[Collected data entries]
Start of Block
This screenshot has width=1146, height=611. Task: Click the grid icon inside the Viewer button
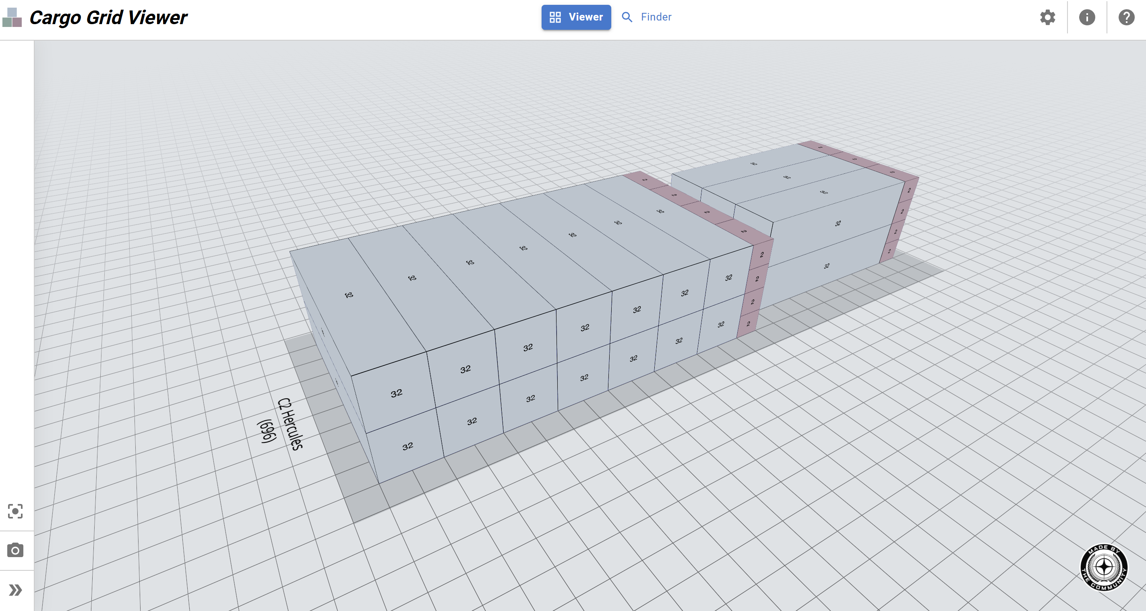pos(555,17)
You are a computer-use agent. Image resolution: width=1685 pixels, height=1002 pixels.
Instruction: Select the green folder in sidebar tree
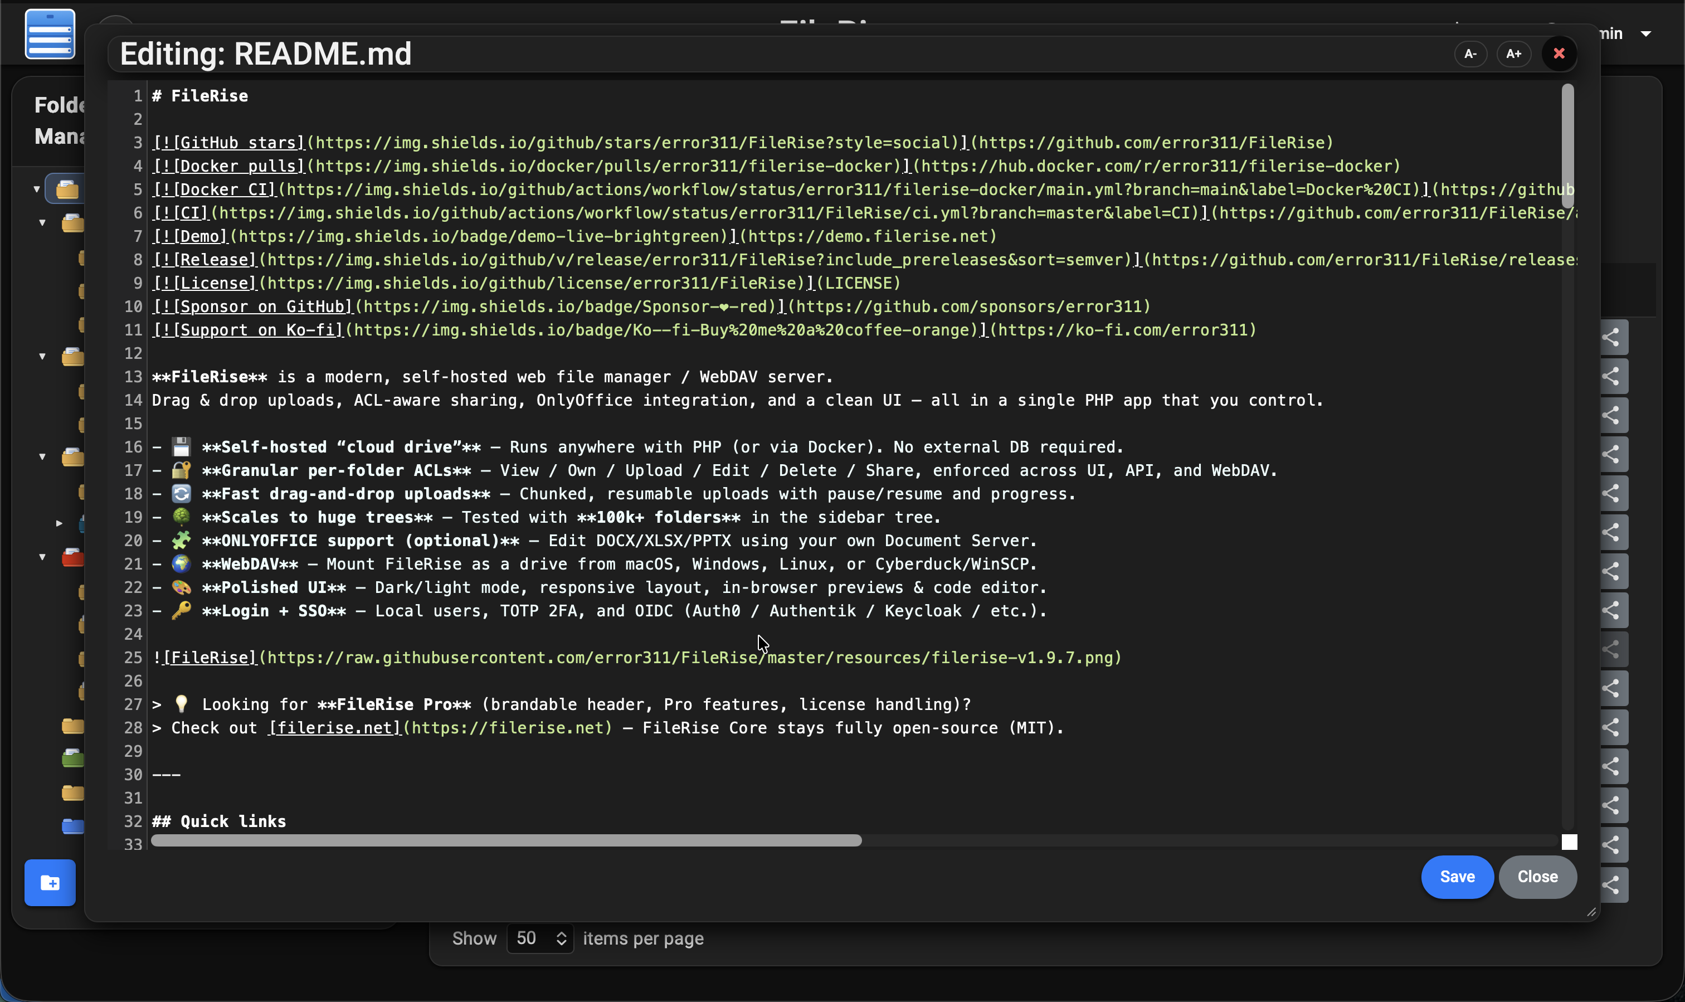point(73,759)
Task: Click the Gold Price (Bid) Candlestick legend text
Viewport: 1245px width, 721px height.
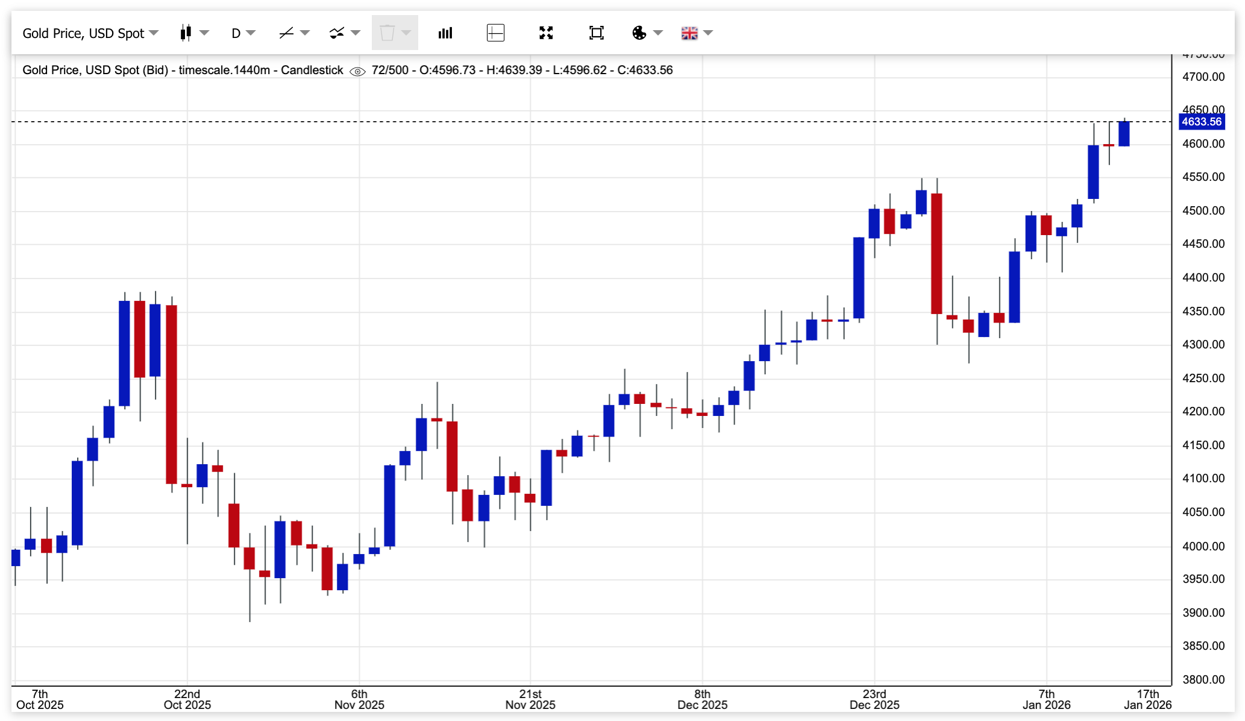Action: click(x=183, y=70)
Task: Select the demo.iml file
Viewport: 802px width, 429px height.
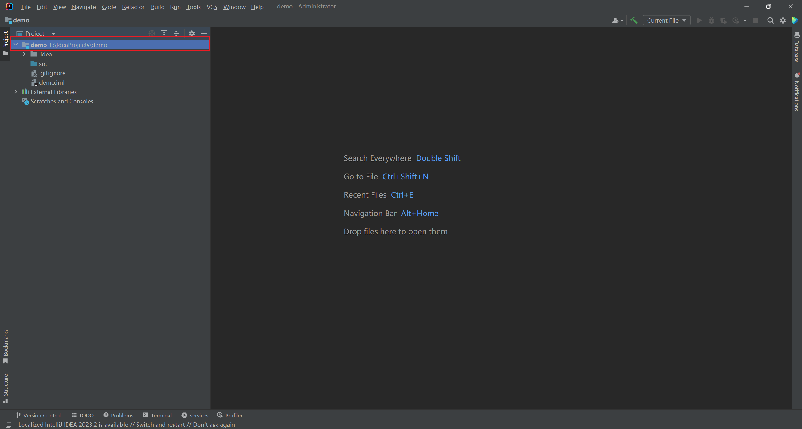Action: click(x=52, y=82)
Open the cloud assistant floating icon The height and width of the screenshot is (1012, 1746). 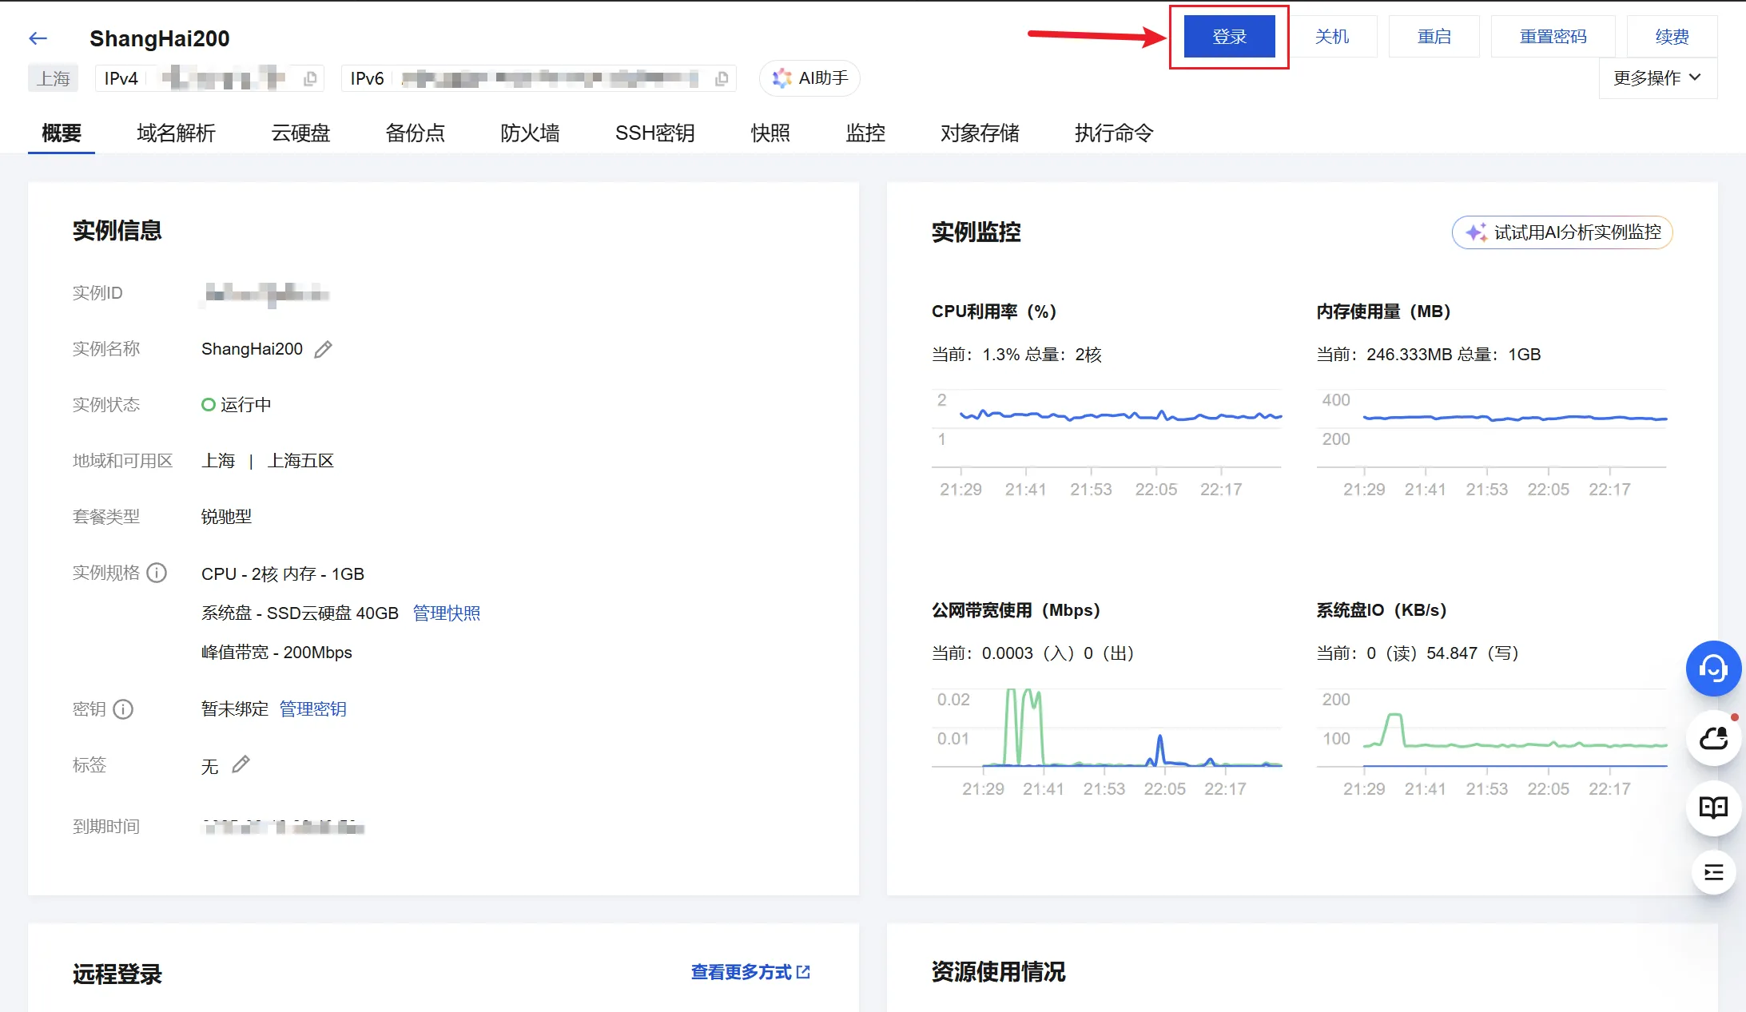(x=1712, y=739)
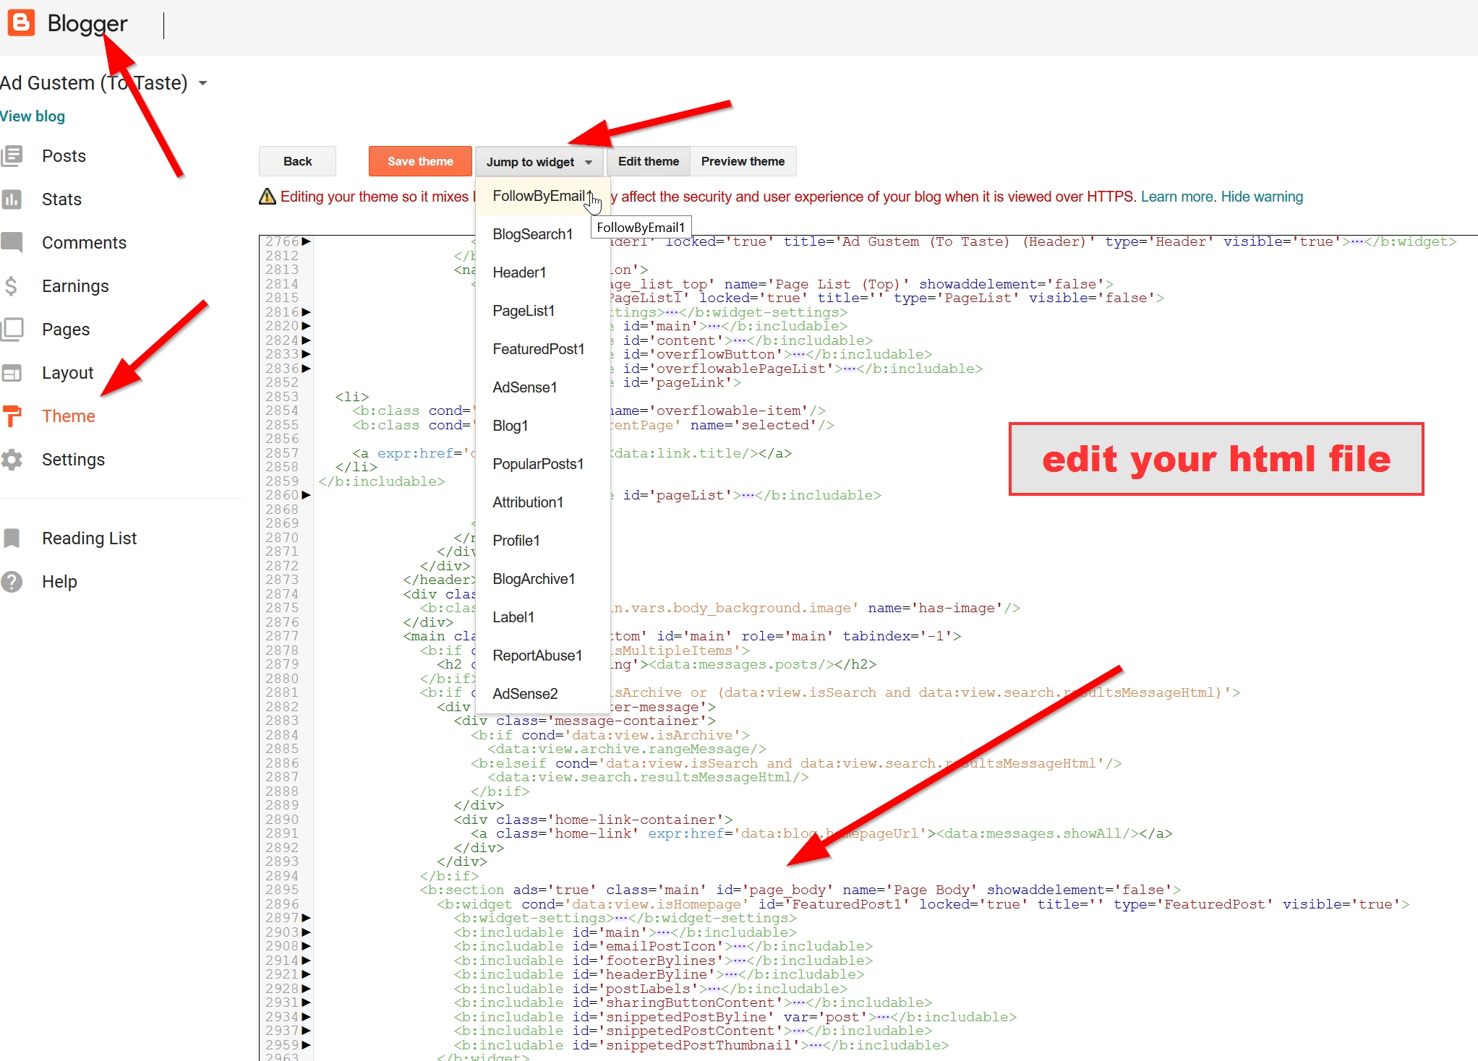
End of Block
### [Task requirements]
Your task is to repeat exactly the lines from the beginning of the data to the line that contains "Task: Click the Gold", both ends included, leaving out pictures.

### [Result of the exercise]
This screenshot has width=1146, height=611. Task: Click the grid icon inside the Viewer button
pos(555,17)
You are a computer-use agent. Image resolution: width=1685 pixels, height=1002 pixels.
Instruction: Select the green folder in sidebar tree
point(73,759)
Task: Click the Gold Price (Bid) Candlestick legend text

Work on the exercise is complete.